When she was done, she asked, almost sheepishly, what we thought. She had held an agent, a magazine editor, a poet (who joined us halfway through), and a freelance writer absolutely spellbound for the whole time; then we all started speaking at once — about book deals, magazine interviews, and people she absolutely had to talk to at the Festival. As she tried to write everything down, Polly probably thought we were all crazy. We were — about her.
Well, Polly’s on her way and blogging about her journey. She’s traveling solo, but she’s not traveling alone. She didn’t have time to score a book deal before she left, or get a full-page spread in the Sun, but in her own quiet, deeply personal way she’s making her own splash.
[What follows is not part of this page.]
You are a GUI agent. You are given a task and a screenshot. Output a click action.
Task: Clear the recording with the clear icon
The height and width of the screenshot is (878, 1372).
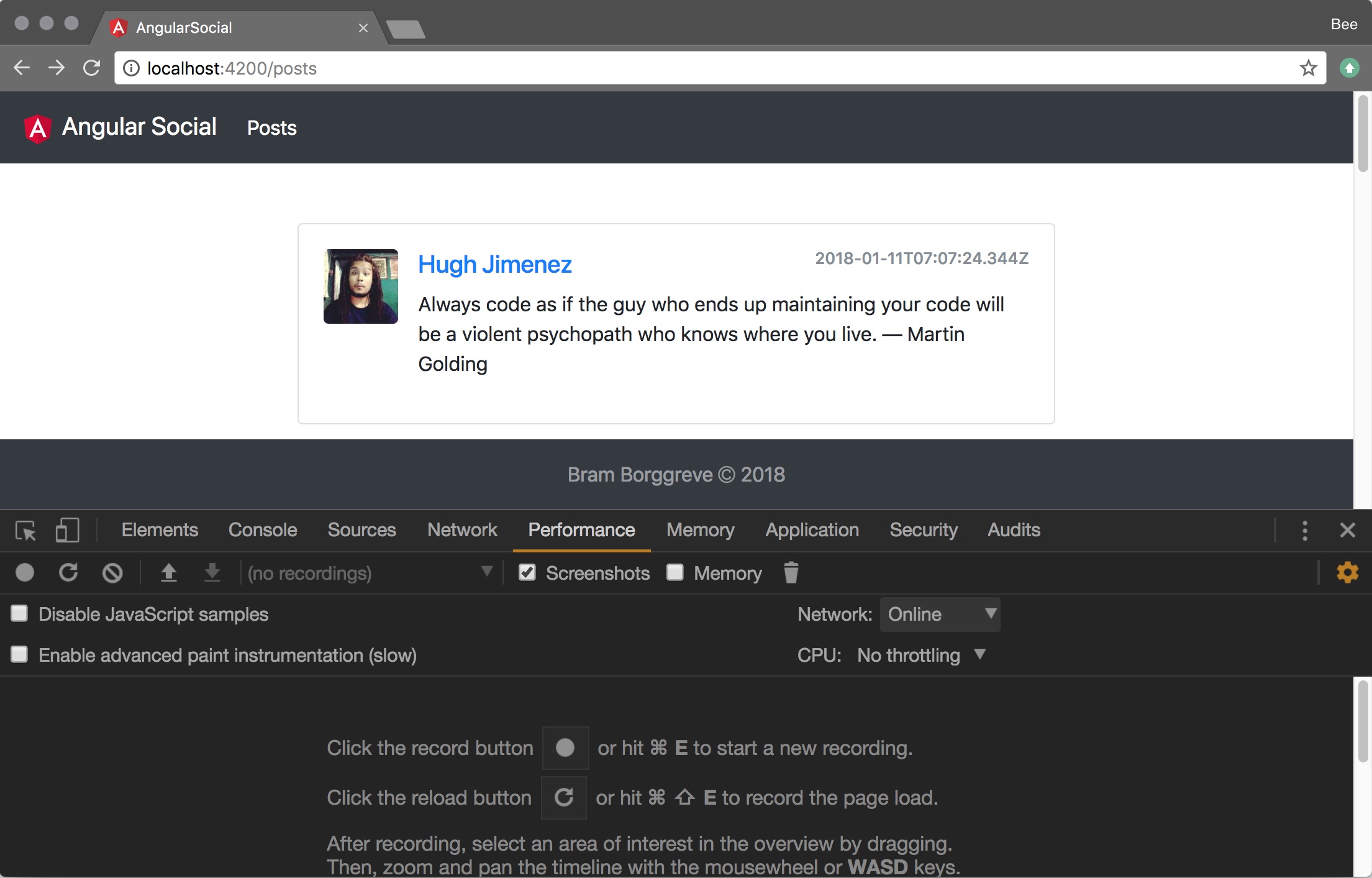(x=112, y=572)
Polly is one of the many people writing for, and sharing with, friends in what I call the “smallweb,” the thriving sub-subculture that exists like a quiet country road running parallel to the noisy freeway of the “bigweb,” where people race by in their insatiable jostling for attention and stats. The smallweb is made up of chance encounters, found moments, and surprises that lie at the end of roads less traveled. It has room for discovery and serendipity. It happens offline as much as on.
The rest of the world may not be following her trip — yet — but that’s OK by her. She knows who we are. And thanks to the smallweb, I can say that I know who she is too. Thanks to Polly, several corners of the world are about to become personal.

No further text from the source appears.